Click-target entries:
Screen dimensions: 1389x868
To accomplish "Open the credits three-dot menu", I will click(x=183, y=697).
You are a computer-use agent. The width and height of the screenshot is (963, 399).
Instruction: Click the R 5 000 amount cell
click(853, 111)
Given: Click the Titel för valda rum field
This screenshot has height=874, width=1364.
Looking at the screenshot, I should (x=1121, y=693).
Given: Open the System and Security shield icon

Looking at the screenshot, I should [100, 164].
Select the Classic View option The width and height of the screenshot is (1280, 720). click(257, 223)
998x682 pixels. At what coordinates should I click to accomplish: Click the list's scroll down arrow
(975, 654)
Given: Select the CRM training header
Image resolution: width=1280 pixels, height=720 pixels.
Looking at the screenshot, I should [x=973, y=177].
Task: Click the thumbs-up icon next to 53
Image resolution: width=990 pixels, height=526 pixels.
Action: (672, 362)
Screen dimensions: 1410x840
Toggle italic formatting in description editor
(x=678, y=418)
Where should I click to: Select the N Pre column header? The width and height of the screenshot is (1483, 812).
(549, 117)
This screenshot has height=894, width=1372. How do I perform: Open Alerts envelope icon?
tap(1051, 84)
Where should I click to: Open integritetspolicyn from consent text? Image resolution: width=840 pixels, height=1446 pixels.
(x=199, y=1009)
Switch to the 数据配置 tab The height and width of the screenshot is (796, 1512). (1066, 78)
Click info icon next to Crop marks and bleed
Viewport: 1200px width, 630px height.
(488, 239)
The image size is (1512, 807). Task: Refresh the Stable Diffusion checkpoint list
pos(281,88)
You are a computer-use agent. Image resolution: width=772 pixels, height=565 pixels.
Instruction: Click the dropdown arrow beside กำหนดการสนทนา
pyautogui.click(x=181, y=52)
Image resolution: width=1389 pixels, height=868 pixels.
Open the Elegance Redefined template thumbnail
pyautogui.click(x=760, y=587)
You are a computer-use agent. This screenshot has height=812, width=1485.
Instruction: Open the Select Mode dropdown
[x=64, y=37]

#### [SHORT TASK]
Reproduce every line in the stretch from the line containing "Switch to the" through the line containing "pyautogui.click(x=760, y=587)", both included, with the requests left intact. Multiply each click coordinate in the answers by 0.7 and round it to a whole number, rounding halves up.

#### [FINISHED EXERCISE]
Switch to the 数据配置 tab The height and width of the screenshot is (796, 1512). (746, 55)
Click info icon next to Crop marks and bleed
Viewport: 1200px width, 630px height.
(342, 167)
The image size is (1512, 807). Task: Refresh the Stable Diffusion checkpoint list
pos(197,62)
You are a computer-use agent. Image resolution: width=772 pixels, height=565 pixels.
Instruction: Click the dropdown arrow beside กำหนดการสนทนา
pyautogui.click(x=127, y=36)
Image resolution: width=1389 pixels, height=868 pixels.
Open the Elegance Redefined template thumbnail
pyautogui.click(x=532, y=411)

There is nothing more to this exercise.